Who was to blame for the death of Jesus? To me, it doesn’t really matter. Probably the best answer to this question comes to us from the Book of Mormon. In 3rd Nephi we read:
Yea, and ye need not any longer hiss, nor spurn, nor make game of the Jews, nor any of the remnant of the house of Israel; for behold, the Lord remembereth his covenant unto them, and he will do unto them according to that which he hath sworn. (3 Nephi 29:8)

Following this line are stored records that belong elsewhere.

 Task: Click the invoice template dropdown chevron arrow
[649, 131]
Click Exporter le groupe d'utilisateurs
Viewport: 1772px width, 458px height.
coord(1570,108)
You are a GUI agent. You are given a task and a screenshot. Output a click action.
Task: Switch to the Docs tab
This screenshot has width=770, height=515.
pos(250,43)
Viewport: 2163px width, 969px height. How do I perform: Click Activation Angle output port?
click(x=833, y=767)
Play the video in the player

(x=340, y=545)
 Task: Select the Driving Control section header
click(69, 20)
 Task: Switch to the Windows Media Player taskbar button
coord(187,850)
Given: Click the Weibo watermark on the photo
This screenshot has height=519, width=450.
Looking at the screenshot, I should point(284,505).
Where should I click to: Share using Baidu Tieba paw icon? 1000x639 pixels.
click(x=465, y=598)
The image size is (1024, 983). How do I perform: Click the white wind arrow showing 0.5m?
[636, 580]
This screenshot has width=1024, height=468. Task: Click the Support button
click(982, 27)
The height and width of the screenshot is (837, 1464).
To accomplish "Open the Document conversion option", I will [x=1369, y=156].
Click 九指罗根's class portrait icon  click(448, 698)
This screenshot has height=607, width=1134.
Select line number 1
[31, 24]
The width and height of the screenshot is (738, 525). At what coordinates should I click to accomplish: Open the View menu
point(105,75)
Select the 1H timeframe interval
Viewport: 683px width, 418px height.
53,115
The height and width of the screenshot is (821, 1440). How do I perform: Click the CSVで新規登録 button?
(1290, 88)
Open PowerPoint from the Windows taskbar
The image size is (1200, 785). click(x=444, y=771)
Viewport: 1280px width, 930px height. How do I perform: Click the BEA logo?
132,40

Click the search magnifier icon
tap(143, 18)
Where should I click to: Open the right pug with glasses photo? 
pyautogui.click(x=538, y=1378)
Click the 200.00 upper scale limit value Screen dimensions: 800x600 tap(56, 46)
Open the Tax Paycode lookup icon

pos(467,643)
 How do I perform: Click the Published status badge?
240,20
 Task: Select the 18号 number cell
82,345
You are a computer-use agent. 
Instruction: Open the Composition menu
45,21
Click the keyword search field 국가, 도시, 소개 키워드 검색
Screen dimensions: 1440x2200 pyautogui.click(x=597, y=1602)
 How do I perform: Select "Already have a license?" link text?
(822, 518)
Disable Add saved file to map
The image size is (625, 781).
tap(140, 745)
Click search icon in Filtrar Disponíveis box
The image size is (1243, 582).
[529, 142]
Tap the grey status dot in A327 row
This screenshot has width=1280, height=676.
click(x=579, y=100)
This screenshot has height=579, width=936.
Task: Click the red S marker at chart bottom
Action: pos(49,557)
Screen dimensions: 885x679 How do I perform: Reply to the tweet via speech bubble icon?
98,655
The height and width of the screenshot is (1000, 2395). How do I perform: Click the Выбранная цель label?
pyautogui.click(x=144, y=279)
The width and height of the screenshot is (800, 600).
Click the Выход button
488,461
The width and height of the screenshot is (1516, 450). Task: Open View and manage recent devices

Earlier in the Book of Mormon, Nephi tells his readers that:
“…as for those who are at Jerusalem, saith the prophet, they shall be scourged by all people, because they crucify the God of Israel, and turn their hearts aside, rejecting signs and wonders, and the power and glory of the God of Israel. And because they turn their hearts aside, saith the prophet, and have despised the Holy One of Israel, they shall wander in the flesh, and perish, and become a hiss and a byword, and be hated among all nations. Nevertheless, when that day cometh, saith the prophet, that they no more turn aside their hearts against the Holy One of Israel, then will he remember the covenants which he made to their fathers.” (1 Nephi 19:13-15)
So the Book of Mormon adds a layer to the text of the New Testament. Yes, the Jews, or at least the leaders of these people, brought about the crucifixion of Jesus, but the day will come when the Lord will remember his covenant with them. They are his people. There will be a reconciliation.
I have the following quote by Frederic Farrar moving:
“Has not His blood been on them, and on their children? Has it not fallen most of all on those most nearly concerned in that deep tragedy? Before the dread sacrifice was consummated, Judas died in the horrors of a loathsome suicide. Caiaphas was deposed the year following. Herod died in infamy and exile. Stripped of his Procuratorship very shortly afterwards, on the very charges he had tried by a wicked concession to avoid, Pilate, wearied out with misfortunes, died in suicide and banishment, leaving behind him an execrated name. The house of Annas was destroyed a generation later by an infuriated mob, and his son was dragged through the streets, and scourged and beaten to his place of murder. Some of those who had shared in and witnessed the scenes of that day-and thousands of their children-also shared in and witnessed the long horrors of that siege of Jerusalem which stands unparalleled in history for its unutterable fearfulness. ‘It seems,’ says Renan, ‘as though the whole race had appointed a rendezvous for extermination.’ They had shouted, ‘We have no king but Caesar!’ and they had no king but Caesar; and leaving only for a time the fantastic shadow of a local and contemptible royalty, Caesar after Caesar outraged, and tyrannized, and pillaged, and oppressed them, till at last they rose in wild revolt against the Caesar whom they had claimed, and a Caesar slaked in the blood of its best defenders the red ashes of their burnt and desecrated Temple. They had forced the Romans to crucify their Christ, and though they regarded this punishment with especial horror, they and their children were themselves crucified in myriads by the Romans outside their own walls, till room was wanting and wood failed, and the soldiers had to ransack a fertile inventiveness of cruelty for fresh methods of inflicting this insulting form of death. They had given thirty pieces of silver for their Saviour’s blood, and they were themselves sold in thousands for yet smaller sums.” (Farrar, Frederic, Life of Christ, chap. LX)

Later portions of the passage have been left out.